Exercise instructions - The data follows this line. Copy verbatim the line with "2014年5月 [1] (54, 948)" and each line after it to the end.

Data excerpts
↓

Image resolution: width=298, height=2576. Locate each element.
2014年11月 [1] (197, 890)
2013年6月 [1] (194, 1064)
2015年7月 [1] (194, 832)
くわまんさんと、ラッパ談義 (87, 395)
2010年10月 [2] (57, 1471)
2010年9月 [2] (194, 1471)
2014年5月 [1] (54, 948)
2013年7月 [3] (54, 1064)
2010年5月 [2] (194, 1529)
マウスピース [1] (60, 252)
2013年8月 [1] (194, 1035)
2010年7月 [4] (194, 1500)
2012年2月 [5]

↑

Answer box -
2014年5月 [1] (54, 948)
2013年7月 [3] (54, 1064)
2010年5月 [2] (194, 1529)
マウスピース [1] (60, 252)
2013年8月 [1] (194, 1035)
2010年7月 [4] (194, 1500)
2012年2月 [5]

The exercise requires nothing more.